Repeat verbatim, and only, the lines of the data below, beginning at the line that contains "Viewport: 664px width, 583px height." and stopping after the line that contains "Where should I".

▶ [DATASET RECORDS]:
━━━━━━━━━━━━━━━━

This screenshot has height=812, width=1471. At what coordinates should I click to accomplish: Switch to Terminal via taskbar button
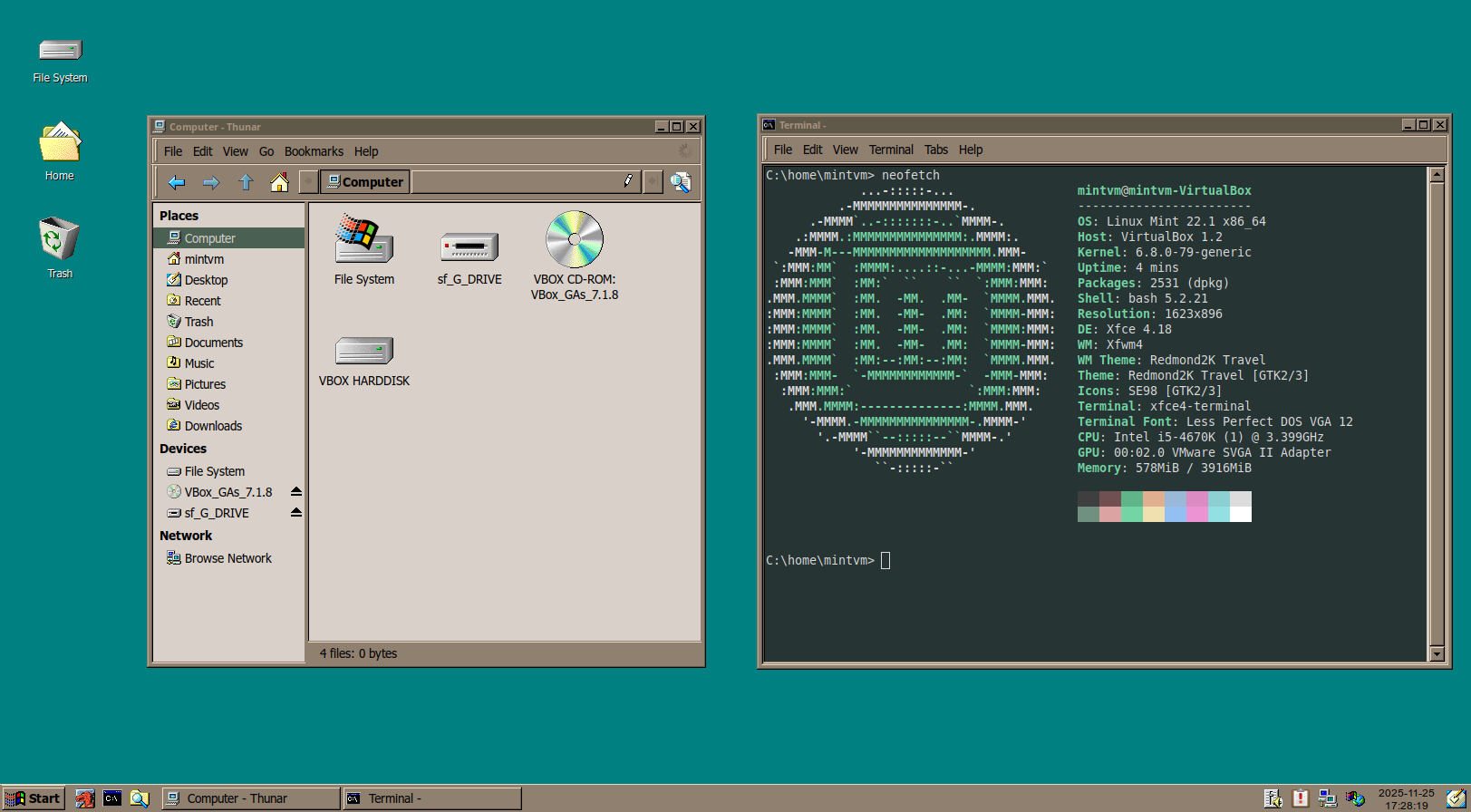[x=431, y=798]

━━━━━━━━━━━━━━━━

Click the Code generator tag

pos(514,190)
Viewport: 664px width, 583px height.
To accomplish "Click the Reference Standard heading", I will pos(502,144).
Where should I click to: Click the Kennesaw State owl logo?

━━━━━━━━━━━━━━━━

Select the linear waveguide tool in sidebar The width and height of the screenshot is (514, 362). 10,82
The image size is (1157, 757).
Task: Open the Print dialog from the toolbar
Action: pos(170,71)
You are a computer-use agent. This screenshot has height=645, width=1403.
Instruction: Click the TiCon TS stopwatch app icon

━━━━━━━━━━━━━━━━

▶ [YOUR RESPONSE]:
Viewport: 664px width, 583px height.
To accomplish "Click the Reference Standard heading", I will pos(502,144).
Where should I click to: Click the Kennesaw State owl logo?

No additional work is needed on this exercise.